Data items:
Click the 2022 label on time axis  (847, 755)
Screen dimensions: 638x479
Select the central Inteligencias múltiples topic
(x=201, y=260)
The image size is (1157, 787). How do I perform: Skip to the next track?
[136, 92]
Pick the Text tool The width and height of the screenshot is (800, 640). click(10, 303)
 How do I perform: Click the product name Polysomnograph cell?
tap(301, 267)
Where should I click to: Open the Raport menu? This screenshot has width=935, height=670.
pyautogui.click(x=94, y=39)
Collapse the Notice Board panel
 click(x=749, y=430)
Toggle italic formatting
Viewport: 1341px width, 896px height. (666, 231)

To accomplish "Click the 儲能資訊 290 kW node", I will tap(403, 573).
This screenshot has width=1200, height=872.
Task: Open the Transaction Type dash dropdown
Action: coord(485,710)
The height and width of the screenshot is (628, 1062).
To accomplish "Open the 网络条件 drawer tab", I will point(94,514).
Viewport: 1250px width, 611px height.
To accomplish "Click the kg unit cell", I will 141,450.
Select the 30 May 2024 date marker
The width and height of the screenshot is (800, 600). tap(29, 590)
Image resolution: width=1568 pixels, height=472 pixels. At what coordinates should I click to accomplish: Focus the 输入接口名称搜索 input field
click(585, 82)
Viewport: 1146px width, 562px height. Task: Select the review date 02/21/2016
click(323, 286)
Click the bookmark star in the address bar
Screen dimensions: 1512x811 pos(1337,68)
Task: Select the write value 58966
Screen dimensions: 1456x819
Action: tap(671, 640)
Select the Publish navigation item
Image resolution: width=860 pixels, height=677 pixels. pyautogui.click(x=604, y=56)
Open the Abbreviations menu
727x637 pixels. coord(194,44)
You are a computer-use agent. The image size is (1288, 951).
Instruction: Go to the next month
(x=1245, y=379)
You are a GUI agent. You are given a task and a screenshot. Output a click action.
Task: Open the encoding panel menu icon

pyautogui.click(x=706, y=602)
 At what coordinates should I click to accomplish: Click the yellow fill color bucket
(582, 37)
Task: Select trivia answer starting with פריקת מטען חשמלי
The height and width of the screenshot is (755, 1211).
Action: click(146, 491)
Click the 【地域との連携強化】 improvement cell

## WHAT NEEDS TO BE DONE
Render everything from the line containing "The height and width of the screenshot is (628, 1062)." down to the line containing "The width and height of the screenshot is (800, 600)." as a CSV with the columns instruction and response. Put each row on one line, with each field in double quotes and any line breaks inside a field replaced by spaces.

## TASK RESPONSE
instruction,response
"The height and width of the screenshot is (628, 1062). To accomplish ""Open the 网络条件 drawer tab"",","I will point(94,514)."
"Viewport: 1250px width, 611px height. To accomplish ""Click the kg unit cell"",","I will 141,450."
"Select the 30 May 2024 date marker","The width and height of the screenshot is (800, 600). tap(29, 590)"